These moist and soft Lemonade Cupcakes have delicious lemon flavor and are swirled with lemon cream cheese frosting.
Prep Time20 minutes
Cook Time15 minutes
Additional Time30 minutes
Total Time1 hour 5 minutes
Course: Dessert
Cuisine: American
Servings: 30 cupcakes

Ingredients

  • 1 ½ sticks unsalted butter, softened (168g) unsalted butter, softened
  • 2 cups sugar (400g)
  • 4 large eggs, room temperature (to save time you can warm them in a bowl of very warm water for 5 min)
  • 3 cups cake flour (342g)
  • 2 teaspoons baking powder (8g)
  • ½ teaspoon baking soda (3g)
  • ½ teaspoon salt (3g)
  • ½ cup concentrated lemonade, thawed (frozen concentrated lemonade, thawed- we used Minute Maid Brand),
  • 1 cup sour cream (242g)(we use full fat)
  • ¼ cup vegetable oil (we used canola oil) (54g)
  • Lemon Zest from one lemon (Optional)
  • 2 teaspoons Lemon Extract (We used McCormick Brand.)
  • Yellow Coloring Gel for desired shade of yellow (Optional)

Lemon Cream Cheese Frosting

  • 2 sticks unsalted butter, softened (226g)
  • 16 oz cream cheese (We used two 8 oz packages cream cheese, full fat)
  • 1 teaspoon lemon extract- adjust amount to your liking (4g)
  • 2 teaspoons lemon juice (or lemonade concentrate) (8g)
  • ½ teaspoon salt (2g)
  • 6-6½ cups Powdered Sugar (690g-747g) adjust up or down slightly to your liking.
  • Yellow Coloring Gel Optional. We used a very small amount for tinting.

Instructions

  • Preheat the oven to 350 degrees F. Add cupcake liners to cupcake pan(s).
  • In a medium bowl, whisk the cake flour, baking powder, baking soda, and salt for 30 seconds and set aside.
  • In another bowl, combine the sour cream, vegetable oil, ½ cup concentrated lemonade (thawed), lemon extract, and lemon zest. Set aside.
  • In the bowl of your mixer, add the softened butter and mix at medium speed until smooth.
  • Gradually add the sugar and continue to mix on medium speed for 3 to 5 minutes until lightened in color and fluffy.
  • Add the room temperature eggs one at a time, mixing until the yellow of the yolk disappears.

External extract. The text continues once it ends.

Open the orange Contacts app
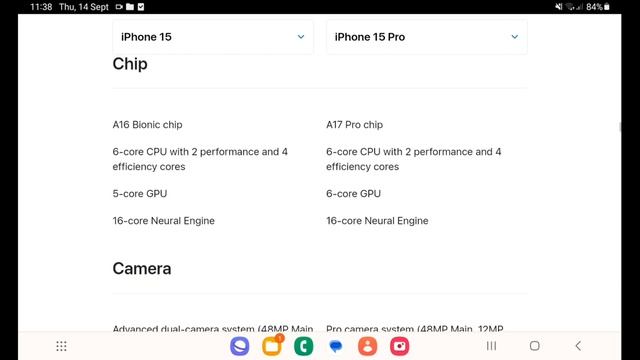Viewport: 640px width, 360px height. coord(367,346)
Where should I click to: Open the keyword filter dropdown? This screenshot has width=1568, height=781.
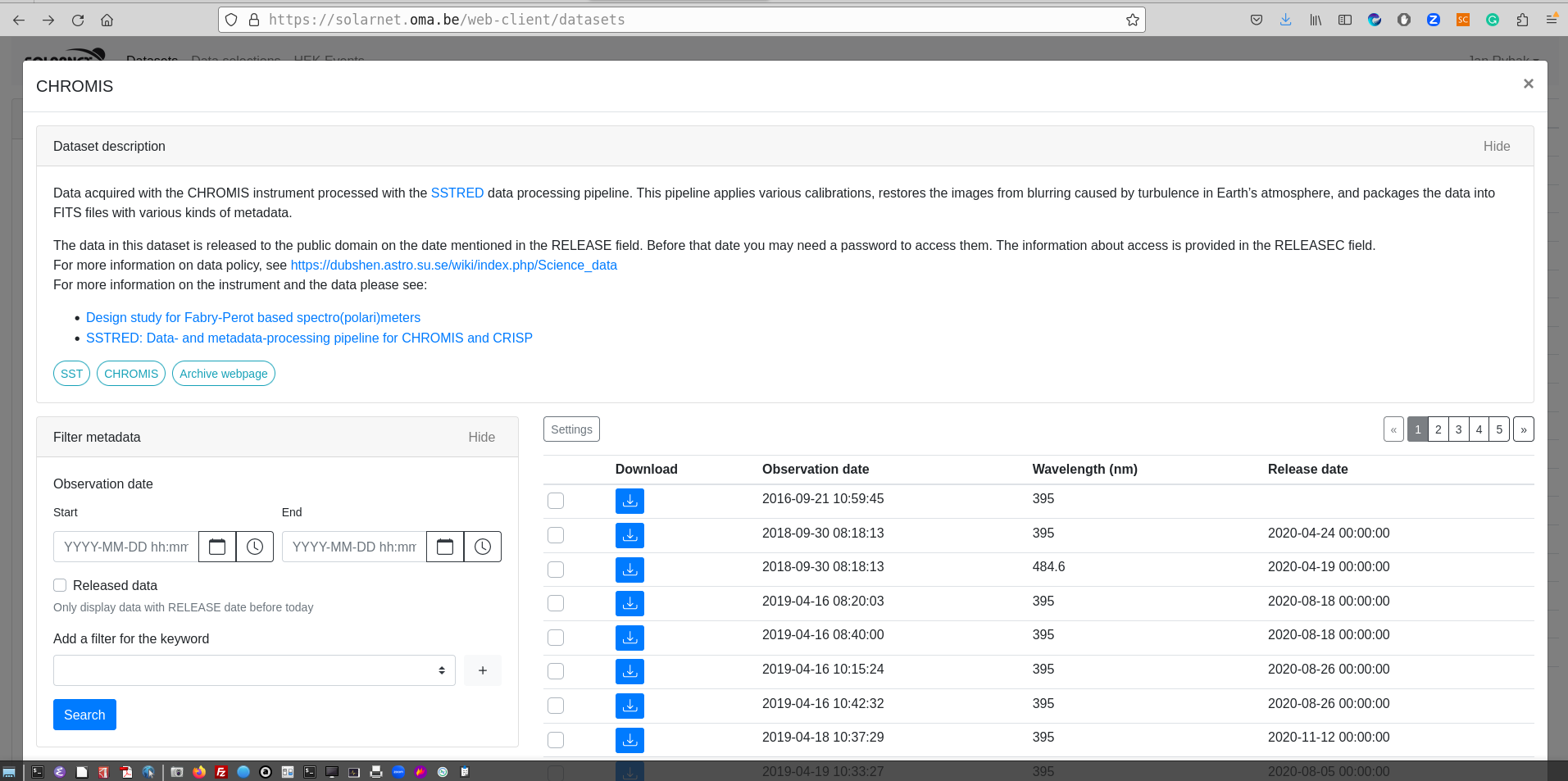pyautogui.click(x=254, y=670)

If using Yellow Coloring Gel, you can add it now or any time during the mixing process.
  • With the mixer on low speed, alternately add the flour mixture and the lemonade mixture, beginning and ending with the flour mixture (We did 3 additions of the dry mixture, 2 additions of wet). Slightly increase the mixer speed just until combined.
  • Scoop about ¼ cup bake batter into each cupcake liner (in the cupcake pans)
  • Bake at 350 degrees for 14-16 minutes or until a toothpick inserted in the center comes out clean or with just few crumbs attached. We like to remove cupcakes immediately from the pans to prevent over-baking. Baking times can vary depending on pan & oven- check at 14 minutes to be on the safe side, but it may take a few minutes more.
  • This recipe makes approximately 7 cups of batter-- approximately 28-30 cupcakes.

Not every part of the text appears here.